Develop and Evaluate a Dose Calculation Strategy Using Electron Density Maps from Spectral CT

Abstract

The conventional method of estimating relative electron density using Hounsfield Units (HUs) is prone to errors resulting from various factors such as energy spectrum, exposure, scanner/patient conditions, etc. Specific calibration is needed for each acquisition protocol. To overcome these limitations, dual energy CT has been extensively researched for its accuracy in dose calculation using tube potential switching techniques. A dual layer design offers a different approach to acquire spectral images using single data acquisitions. This study aims to develop and evaluate a dose calculation method using electron density maps generated directly from a dual layer detector scanner. A phantom with tissue equivalent inserts was scanned using different scanner configurations on a dual layer detector scanner. The electron density of 17 inserts ranged from 0.668 - 5.663 × 1023 m-23. The energy dependent attenuation curves were generated and translated into values of Compton and photoelectric components, which were used to calculate ED values.

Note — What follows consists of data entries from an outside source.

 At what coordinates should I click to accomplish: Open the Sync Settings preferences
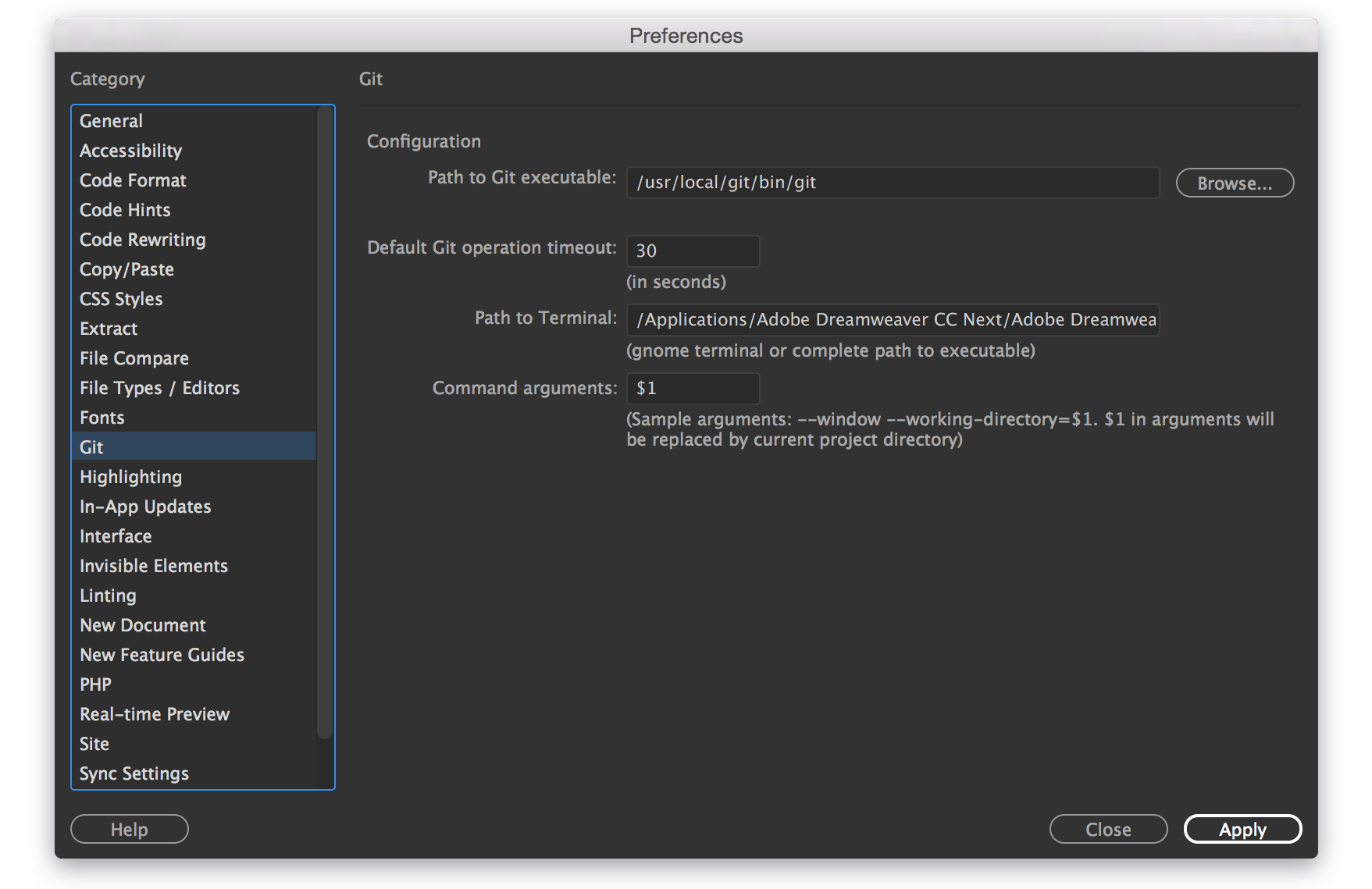coord(134,773)
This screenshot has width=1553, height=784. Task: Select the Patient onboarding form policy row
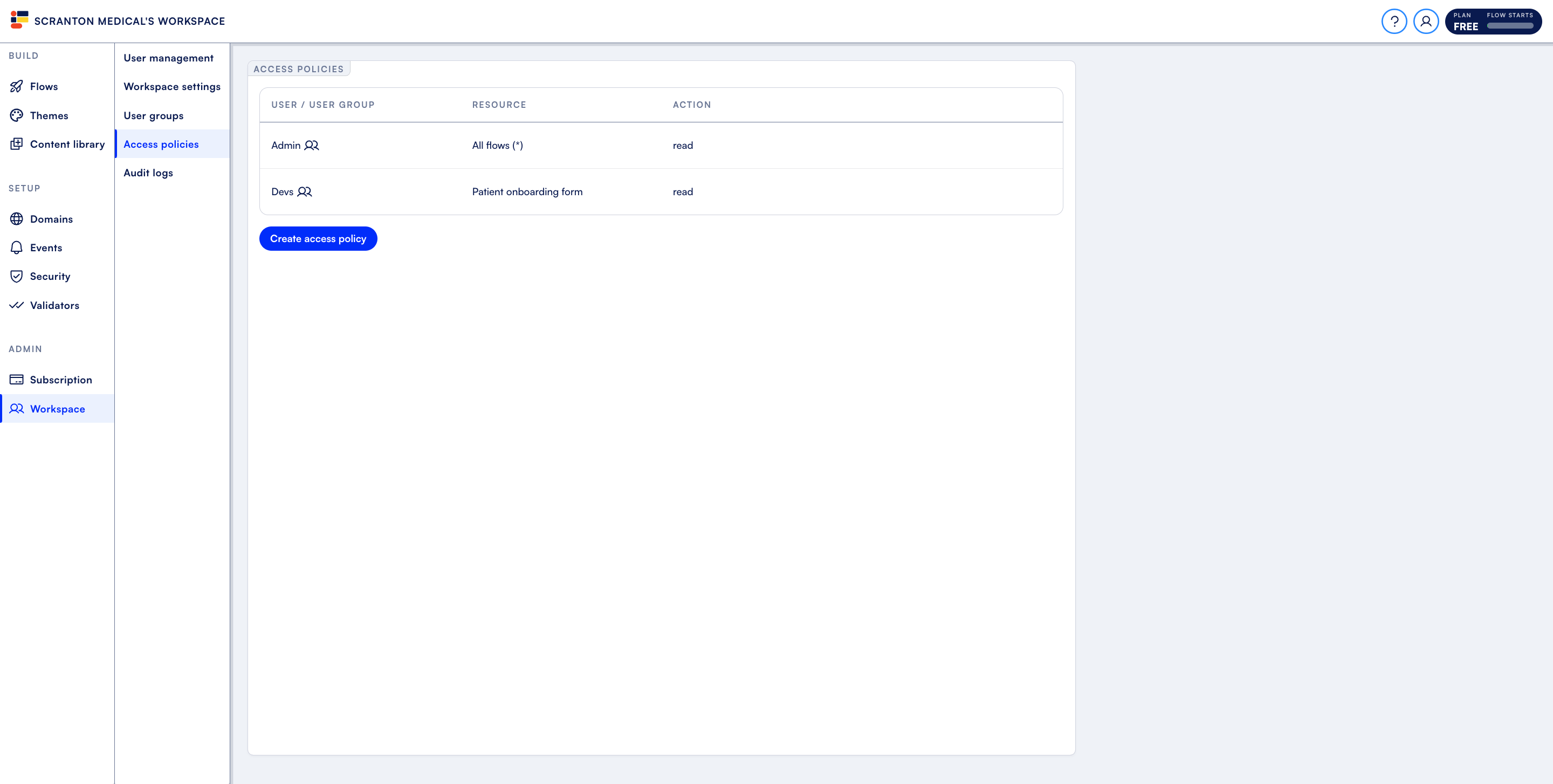[x=527, y=191]
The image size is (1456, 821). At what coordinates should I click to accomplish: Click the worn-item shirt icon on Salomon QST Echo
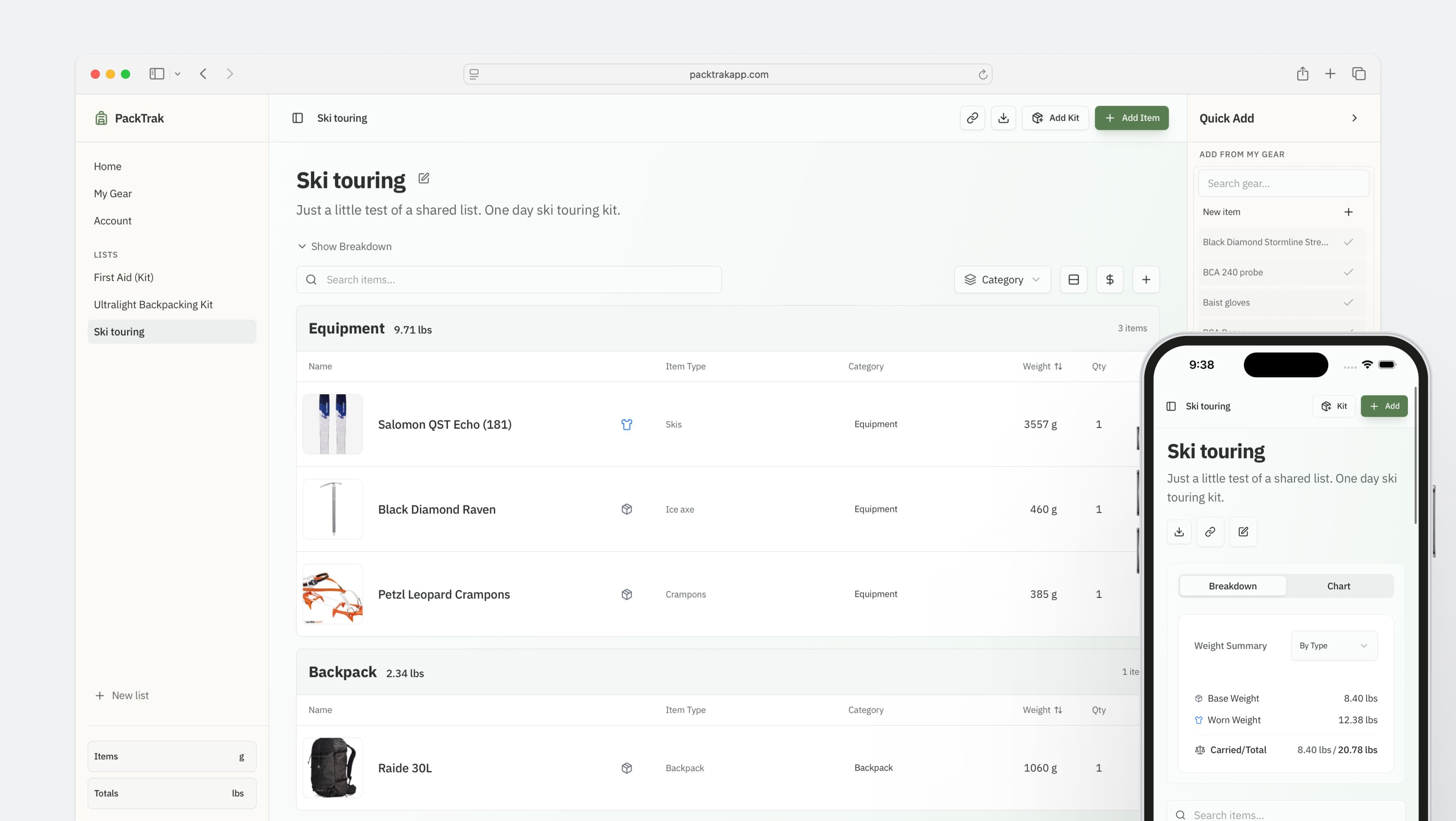tap(627, 424)
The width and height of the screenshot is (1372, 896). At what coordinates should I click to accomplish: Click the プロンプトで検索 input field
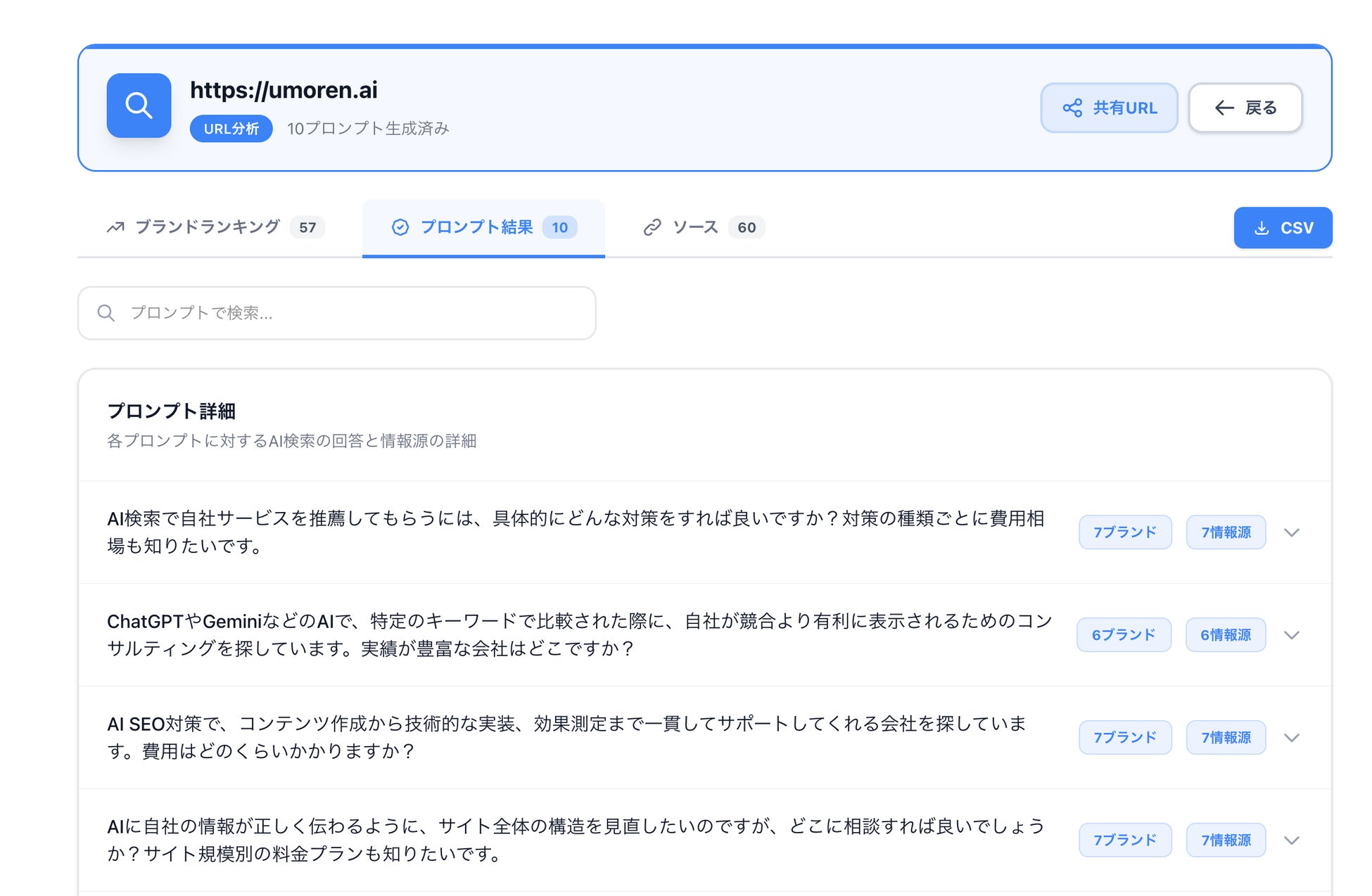[352, 313]
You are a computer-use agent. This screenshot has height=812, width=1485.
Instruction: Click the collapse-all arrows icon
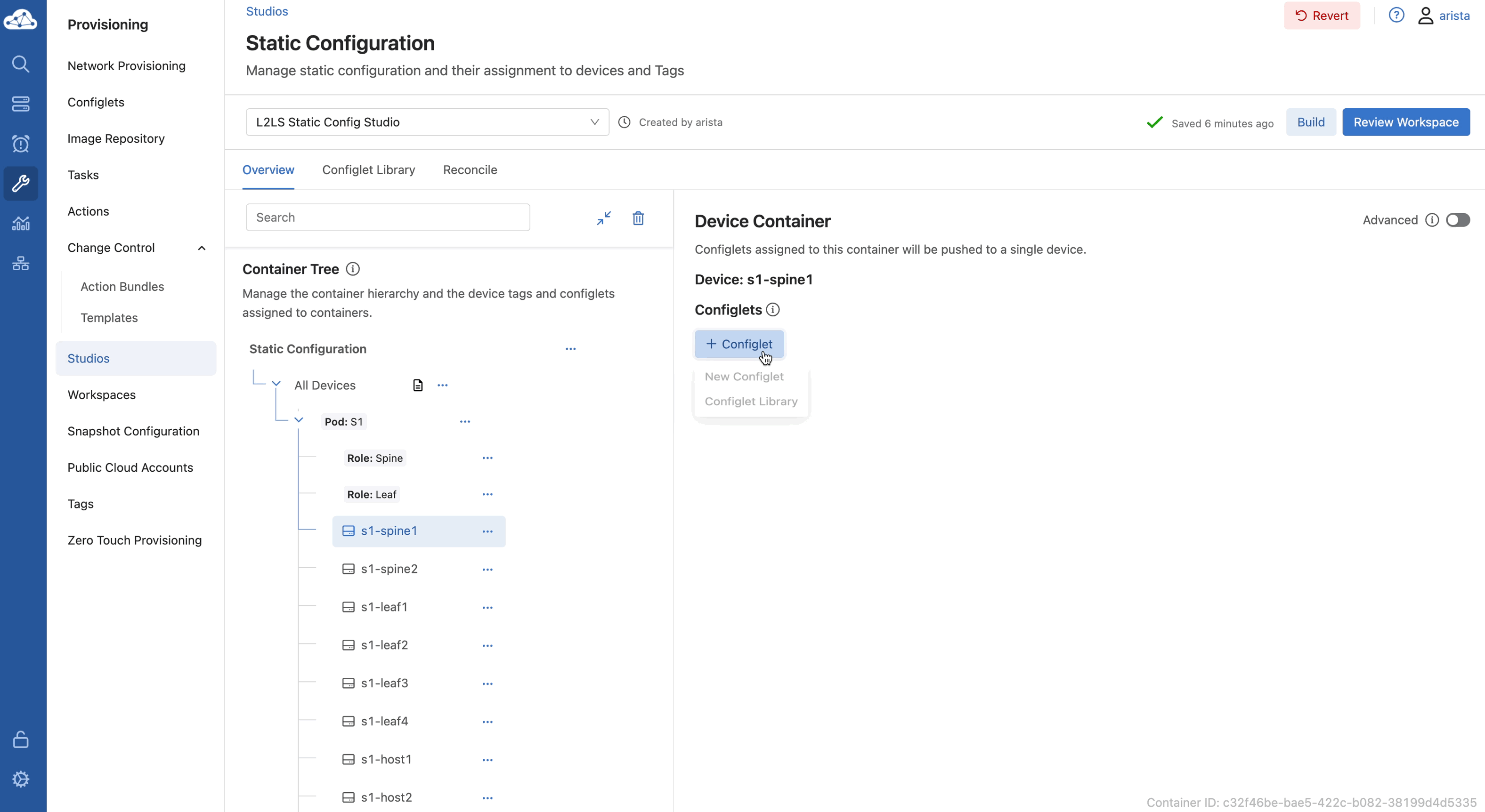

The ED values were compared to normal values provided by the vendor for each insert. The generated ED maps were normalized to the ED of water and used as the input for dose calculations without CT images. Dosimetry plans were generated on the phantom for two different field sizes (10 × 10 cm2 and 3 × 3 cm2) at gantry angles of 0 and 90 degrees using a 6 MV Monte Carlo engine. The dose distributions were compared between the conventional HU to ED calibration approach with CT images and the direct calculation using the calculated ED map. The results showed that compared to the conventional HU to ED map, the ED map generated from spectral CT had a relative ED that was about 0.02 lower and was more uniform, with smaller standard deviations. The ED map was closer to the nominal value in low-density regions, while the HU converted ED map was closer to the nominal value in high-density regions. The dose distributions between the two ED approaches were almost identical, with a maximum deviation of around 1% for both field sizes at deeper depths. In conclusion, a dual layer detector scanner can provide an accurate estimation of ED maps. We showed that the dose calculation using the generated ED map is highly accurate using a phantom. This method provides an alternative strategy for dose calculation that eliminates the need for HU to ED calibration and enables the use of the ED map directly.